Friday, July 10, 2009

The Wire, Season 2, Episode 7: "Backwash" (Newbies edition)

We're now into the second half of our trip through season two of "The Wire." As always, we're doing this in two versions: one for people who have watched the entire series and want to be able to discuss it from beginning to end, and those who aren't all the way there yet and don't want to be spoiled about later developments. This is the newbie post (click here for the veteran version).

Spoilers for episode seven, "Backwash" -- including some thoughts from the episode's author, Rafael Alvarez -- coming up just as soon as I enter the modern urban crime environment...
"What do you think they grew up to be? Stevedores. What the f--k you think?" -Frank
The drug characters who were so important to season one of "The Wire" have mostly been sideshow players in season two. And even in "Backwash," they're only slightly more prominent than they were in the season's first half. But before we get to talking about the stevedores, and Daniels putting his career (and marriage) at risk, I have to start with Stringer Bell.

How cold is Stringer? He moves through this episode, visiting the loved ones of D'Angelo Barksdale, the man whose death he ordered, and he's as calm and smooth as if he were waiting on a customer at his copy shop. He puts into motion a deal with Prop Joe -- some of their superior real estate in exchange for the superior package Joe is getting from Vondas -- and even though Avon clearly wants no part of it, you can see that Stringer is going to go ahead with it, anyway. Hey, he killed off D'Angelo without anyone the wiser; what else can he get away with?

Because Stringer so rarely shows emotion -- and when he does, it's anger -- it would be very easy for him to come across every bit as robotic as the Rotterdam equipment Frank Sobotka is so afraid of. But Idris Elba shows Stringer always thinking, always calculating the angles in any encounter, whether he's seducing D's girl to get more information on him or offering a comforting hand to Brianna Barksdale while she suffers a tragedy that he knows he caused. Though Avon was technically the boss of the organization, there's a reason the first season focused more on Stringer, and it's the same reason I suspect Stringer was left free at the end of that season while Avon went to jail: he's the more original, compelling character, and Elba's is one of the show's most electrifying, if subtle, performances. (Which isn't a knock on the terrific Wood Harris, by the way.)

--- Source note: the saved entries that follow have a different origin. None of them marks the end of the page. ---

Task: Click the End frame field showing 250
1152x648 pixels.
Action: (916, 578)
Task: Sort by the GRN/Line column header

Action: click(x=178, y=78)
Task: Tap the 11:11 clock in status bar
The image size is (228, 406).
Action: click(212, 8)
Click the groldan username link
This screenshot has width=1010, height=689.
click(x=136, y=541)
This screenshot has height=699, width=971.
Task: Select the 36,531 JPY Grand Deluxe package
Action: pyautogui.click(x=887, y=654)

Great as Elba is, though, the episode still belongs to the stevedores -- particularly to Frank, whose motives begin to seem a bit less pure, and Nick, whose actions begin to seem a bit less clever.

While Frank's actions with The Greek have always been questionable, there wasn't previously much chance to argue with the goal he was trying to achieve with those actions. He wasn't buying anything for himself, was using Vondas's money either to pay for Bruce the lobbyist or to help out union men down on their luck. But two sequences in "Backwash" suggest that he's not only a criminal, but a tunnel-visioned one.

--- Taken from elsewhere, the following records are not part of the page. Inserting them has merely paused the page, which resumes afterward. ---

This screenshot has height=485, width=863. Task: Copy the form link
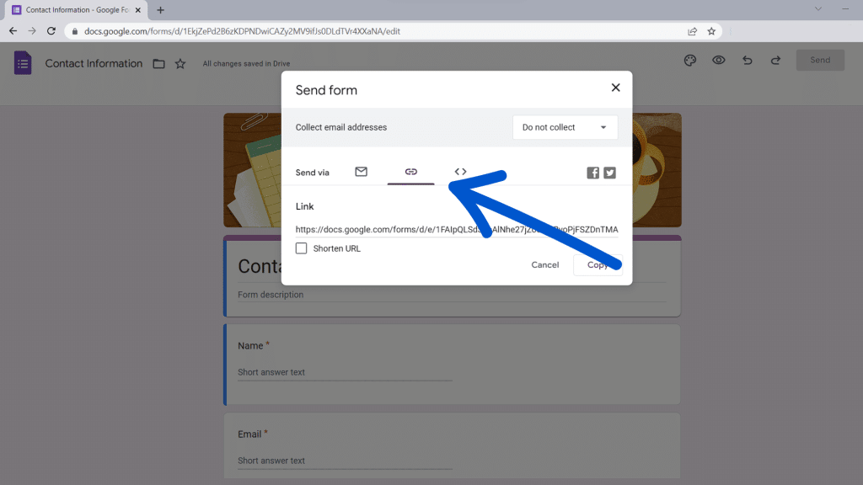click(598, 264)
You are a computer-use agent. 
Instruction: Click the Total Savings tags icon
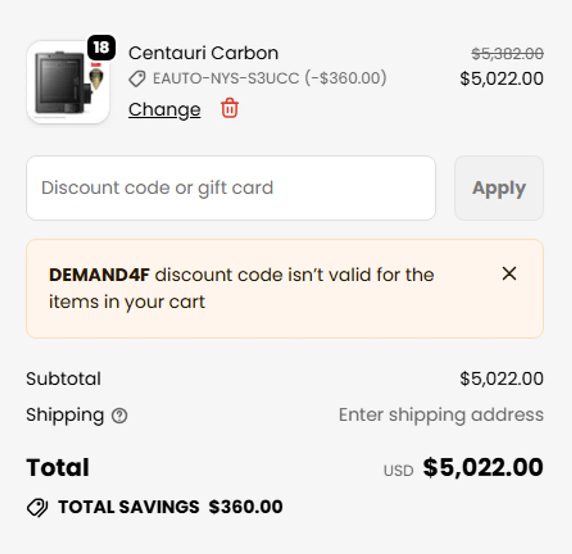click(37, 507)
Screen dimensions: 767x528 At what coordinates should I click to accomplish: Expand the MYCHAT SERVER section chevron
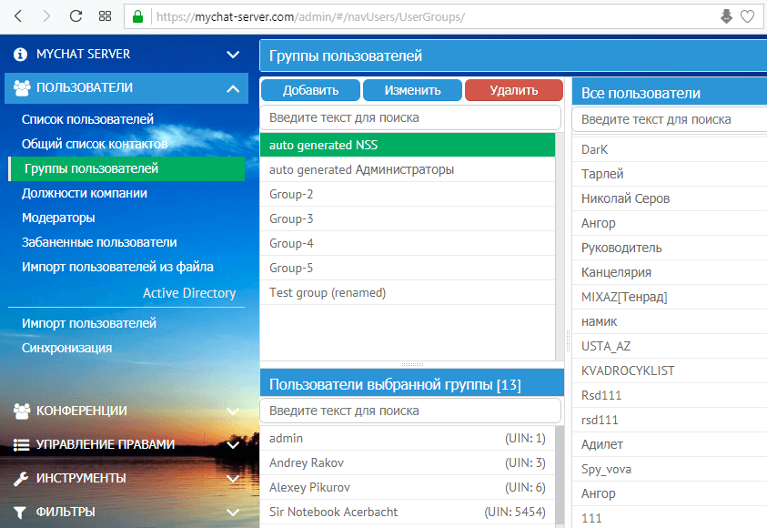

When Frank gets a look at the documentary about the robot-equipped Rotterdam port, it's like the worst horror movie he's ever seen. The speaker ducks his question about stevedore hours, because both men know that these robots will be putting men like Frank and Nick out of business. But at the same time, the man's comment about the increased safety of these machines is driven home at the episode's end, when New Charles loses a leg during a night off-load. Robots aren't at risk like that -- and, for that matter, they can't steal cans and aid smugglers the way that Frank and Horseface can.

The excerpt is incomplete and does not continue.